WHAT TO WORK ON →
Return every line of the entries that includes the word "computer".

Entries taken from a collection
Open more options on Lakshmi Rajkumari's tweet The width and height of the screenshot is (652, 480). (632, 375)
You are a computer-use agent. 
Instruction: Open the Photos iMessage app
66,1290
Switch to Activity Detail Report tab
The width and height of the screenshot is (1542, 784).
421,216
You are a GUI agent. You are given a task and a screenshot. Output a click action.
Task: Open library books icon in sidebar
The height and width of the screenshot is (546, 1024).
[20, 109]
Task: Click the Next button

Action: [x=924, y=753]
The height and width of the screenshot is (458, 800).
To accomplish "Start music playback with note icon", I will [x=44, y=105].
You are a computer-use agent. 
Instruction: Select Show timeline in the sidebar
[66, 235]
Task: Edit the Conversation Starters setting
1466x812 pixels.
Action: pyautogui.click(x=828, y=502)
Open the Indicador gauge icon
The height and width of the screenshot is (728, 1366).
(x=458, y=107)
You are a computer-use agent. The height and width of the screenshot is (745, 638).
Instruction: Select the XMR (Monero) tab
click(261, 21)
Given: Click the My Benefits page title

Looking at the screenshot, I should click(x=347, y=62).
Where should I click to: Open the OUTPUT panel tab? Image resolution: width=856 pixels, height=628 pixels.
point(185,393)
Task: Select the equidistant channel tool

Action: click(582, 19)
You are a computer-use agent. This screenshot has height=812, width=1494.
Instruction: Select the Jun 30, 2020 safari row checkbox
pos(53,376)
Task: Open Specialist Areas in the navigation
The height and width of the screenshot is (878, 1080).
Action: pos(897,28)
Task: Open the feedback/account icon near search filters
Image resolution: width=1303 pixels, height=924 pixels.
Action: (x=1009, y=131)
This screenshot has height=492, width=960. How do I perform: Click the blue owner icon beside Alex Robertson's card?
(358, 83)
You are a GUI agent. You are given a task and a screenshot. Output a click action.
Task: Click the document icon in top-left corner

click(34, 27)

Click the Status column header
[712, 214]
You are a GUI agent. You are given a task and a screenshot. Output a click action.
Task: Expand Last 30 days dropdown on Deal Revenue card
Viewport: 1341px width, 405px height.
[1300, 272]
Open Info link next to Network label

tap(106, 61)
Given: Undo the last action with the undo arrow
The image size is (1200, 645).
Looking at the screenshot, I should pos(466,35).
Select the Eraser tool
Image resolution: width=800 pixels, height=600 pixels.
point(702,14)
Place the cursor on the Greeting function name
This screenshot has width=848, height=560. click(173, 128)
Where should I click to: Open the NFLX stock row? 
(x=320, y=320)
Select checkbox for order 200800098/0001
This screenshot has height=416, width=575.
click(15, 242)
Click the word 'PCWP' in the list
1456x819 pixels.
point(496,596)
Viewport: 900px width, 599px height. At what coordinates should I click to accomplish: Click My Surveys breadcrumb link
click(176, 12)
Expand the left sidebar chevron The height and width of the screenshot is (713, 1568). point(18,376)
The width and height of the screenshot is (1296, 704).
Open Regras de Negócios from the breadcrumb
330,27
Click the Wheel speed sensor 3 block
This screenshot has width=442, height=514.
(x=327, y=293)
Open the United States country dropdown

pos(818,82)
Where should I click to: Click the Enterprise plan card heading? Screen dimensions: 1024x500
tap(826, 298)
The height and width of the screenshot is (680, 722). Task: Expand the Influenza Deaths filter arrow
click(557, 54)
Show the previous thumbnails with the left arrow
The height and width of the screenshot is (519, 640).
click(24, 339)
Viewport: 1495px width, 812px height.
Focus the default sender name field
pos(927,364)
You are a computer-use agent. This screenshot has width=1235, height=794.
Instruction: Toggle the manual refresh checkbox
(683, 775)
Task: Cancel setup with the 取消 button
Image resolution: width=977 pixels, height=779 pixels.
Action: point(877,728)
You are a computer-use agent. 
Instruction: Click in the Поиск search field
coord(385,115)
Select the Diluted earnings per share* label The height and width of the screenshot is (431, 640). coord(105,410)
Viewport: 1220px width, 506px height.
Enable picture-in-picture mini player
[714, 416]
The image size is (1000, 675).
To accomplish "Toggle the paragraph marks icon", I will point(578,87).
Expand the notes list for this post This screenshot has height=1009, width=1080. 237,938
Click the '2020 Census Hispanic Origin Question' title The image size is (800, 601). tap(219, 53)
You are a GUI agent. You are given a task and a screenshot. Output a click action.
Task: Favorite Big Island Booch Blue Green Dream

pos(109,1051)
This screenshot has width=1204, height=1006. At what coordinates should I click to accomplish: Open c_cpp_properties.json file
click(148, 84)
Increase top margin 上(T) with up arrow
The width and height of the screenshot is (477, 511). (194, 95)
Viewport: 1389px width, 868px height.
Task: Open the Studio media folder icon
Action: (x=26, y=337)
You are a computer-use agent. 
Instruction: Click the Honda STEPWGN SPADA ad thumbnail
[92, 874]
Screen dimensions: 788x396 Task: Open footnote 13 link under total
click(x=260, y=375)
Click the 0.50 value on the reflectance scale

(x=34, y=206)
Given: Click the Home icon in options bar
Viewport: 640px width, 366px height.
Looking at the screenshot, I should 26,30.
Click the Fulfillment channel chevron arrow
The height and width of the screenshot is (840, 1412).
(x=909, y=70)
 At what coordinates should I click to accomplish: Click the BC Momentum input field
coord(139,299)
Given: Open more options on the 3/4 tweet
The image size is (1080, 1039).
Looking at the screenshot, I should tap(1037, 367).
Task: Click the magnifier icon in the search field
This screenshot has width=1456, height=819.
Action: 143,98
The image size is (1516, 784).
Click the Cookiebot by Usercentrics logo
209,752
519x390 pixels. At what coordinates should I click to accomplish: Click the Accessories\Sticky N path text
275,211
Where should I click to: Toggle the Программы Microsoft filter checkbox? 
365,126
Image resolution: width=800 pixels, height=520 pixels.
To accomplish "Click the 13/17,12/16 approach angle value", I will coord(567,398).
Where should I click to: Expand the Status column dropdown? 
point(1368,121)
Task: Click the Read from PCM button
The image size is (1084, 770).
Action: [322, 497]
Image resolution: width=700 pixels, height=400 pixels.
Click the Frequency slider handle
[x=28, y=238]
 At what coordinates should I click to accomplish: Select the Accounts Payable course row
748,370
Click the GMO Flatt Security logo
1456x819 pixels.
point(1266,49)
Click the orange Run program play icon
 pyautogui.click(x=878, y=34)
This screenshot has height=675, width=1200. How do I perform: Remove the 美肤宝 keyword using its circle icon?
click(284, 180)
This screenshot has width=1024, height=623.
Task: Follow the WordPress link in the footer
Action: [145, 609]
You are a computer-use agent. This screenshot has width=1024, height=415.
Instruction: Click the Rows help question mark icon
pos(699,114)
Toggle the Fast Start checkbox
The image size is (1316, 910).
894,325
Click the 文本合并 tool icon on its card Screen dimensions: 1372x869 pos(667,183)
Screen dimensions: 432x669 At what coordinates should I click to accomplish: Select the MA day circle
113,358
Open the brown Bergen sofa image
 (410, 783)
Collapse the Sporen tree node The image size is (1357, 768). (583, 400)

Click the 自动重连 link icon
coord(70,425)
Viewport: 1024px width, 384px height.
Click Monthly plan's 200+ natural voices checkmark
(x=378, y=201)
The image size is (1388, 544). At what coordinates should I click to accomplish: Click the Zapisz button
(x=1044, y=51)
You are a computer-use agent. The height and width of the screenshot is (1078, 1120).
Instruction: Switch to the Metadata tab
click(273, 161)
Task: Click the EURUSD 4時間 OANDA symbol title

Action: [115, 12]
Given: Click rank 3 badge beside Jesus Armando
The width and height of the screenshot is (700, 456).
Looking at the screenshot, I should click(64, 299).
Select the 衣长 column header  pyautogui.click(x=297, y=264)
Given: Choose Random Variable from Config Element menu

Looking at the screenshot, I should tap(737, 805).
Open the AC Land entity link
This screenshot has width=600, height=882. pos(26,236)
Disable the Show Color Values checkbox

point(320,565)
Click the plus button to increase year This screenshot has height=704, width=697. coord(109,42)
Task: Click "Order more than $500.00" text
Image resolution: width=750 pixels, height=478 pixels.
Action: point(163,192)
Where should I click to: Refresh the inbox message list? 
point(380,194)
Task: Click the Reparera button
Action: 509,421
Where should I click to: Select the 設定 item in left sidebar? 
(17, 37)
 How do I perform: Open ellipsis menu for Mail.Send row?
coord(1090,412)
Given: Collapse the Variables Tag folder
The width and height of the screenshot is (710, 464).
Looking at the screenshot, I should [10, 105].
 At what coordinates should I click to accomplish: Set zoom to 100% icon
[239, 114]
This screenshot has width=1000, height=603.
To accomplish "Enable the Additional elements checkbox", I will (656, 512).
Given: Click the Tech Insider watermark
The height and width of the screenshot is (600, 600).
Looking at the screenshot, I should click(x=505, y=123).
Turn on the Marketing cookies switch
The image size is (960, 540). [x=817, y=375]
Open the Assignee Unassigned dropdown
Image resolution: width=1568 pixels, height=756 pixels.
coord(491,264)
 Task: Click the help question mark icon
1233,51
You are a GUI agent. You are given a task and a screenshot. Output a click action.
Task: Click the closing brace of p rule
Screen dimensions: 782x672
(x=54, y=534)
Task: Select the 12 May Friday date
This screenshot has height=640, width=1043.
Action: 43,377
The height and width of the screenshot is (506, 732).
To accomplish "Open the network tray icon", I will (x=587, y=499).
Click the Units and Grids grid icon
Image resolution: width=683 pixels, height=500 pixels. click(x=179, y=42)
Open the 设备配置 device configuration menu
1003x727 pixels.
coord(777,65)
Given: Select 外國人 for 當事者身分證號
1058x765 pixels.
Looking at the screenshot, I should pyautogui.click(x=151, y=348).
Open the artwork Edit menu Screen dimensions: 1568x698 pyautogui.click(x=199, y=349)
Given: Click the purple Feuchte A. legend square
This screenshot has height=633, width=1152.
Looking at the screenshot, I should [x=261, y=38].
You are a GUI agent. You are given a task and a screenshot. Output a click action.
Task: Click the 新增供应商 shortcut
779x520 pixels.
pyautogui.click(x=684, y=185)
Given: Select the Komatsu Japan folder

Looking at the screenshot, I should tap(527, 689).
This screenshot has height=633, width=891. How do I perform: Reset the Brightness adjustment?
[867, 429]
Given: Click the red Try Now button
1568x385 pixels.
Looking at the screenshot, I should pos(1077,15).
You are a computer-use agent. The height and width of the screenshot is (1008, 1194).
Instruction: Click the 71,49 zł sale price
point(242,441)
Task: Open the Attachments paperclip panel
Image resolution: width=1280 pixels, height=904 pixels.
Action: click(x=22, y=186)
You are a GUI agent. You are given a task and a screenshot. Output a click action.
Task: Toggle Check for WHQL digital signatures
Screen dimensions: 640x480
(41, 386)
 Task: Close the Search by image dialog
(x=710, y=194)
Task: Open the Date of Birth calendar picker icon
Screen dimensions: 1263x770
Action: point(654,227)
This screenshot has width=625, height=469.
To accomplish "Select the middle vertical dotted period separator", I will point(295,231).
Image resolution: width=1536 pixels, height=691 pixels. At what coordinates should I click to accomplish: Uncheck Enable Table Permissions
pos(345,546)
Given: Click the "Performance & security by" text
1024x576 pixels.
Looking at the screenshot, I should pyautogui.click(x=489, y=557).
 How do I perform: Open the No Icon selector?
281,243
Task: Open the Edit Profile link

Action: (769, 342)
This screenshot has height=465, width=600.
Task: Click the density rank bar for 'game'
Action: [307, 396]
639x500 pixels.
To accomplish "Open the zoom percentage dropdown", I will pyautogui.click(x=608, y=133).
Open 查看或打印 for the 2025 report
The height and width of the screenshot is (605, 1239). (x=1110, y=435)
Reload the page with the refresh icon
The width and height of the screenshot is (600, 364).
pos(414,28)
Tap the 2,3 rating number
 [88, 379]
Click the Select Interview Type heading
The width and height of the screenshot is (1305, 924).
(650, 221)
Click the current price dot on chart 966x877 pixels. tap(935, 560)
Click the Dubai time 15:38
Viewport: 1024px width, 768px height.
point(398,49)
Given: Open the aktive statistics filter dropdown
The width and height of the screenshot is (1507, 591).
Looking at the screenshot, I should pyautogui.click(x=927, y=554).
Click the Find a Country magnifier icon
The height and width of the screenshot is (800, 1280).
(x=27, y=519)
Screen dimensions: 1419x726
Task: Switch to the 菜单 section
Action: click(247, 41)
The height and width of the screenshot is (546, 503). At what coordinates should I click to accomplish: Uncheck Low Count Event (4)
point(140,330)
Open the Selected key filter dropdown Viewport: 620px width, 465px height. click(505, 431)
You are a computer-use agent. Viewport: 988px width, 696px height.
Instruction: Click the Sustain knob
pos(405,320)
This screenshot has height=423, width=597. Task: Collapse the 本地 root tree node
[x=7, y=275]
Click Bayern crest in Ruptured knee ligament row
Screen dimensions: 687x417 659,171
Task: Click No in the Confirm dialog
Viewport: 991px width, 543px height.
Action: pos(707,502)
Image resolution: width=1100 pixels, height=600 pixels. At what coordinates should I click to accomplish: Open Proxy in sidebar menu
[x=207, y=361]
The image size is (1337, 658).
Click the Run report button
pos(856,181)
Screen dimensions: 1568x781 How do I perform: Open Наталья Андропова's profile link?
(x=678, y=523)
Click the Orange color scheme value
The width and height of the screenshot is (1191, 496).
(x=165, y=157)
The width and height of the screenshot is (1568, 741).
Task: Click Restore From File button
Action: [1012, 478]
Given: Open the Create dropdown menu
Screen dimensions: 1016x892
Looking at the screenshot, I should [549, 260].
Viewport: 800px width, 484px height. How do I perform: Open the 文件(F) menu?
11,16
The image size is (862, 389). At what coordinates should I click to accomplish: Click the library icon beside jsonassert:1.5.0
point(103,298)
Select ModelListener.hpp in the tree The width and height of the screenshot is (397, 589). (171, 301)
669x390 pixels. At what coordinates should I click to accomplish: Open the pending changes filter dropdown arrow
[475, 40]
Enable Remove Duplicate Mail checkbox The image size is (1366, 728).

FINISHED EXERCISE →
You are a computer-use agent. 
You are a computer-use agent. 
You are a computer-use agent. The height and width of the screenshot is (745, 638).
You are a computer-use agent. This screenshot has height=812, width=1494.
You are a computer-use agent. This screenshot has width=1235, height=794.
You are a computer-use agent. 
You are a computer-use agent. 
You are a computer-use agent. This screenshot has width=1024, height=415.
You are a computer-use agent. The height and width of the screenshot is (1078, 1120).
You are a computer-use agent. The height and width of the screenshot is (1008, 1194).
You are a computer-use agent. Viewport: 988px width, 696px height.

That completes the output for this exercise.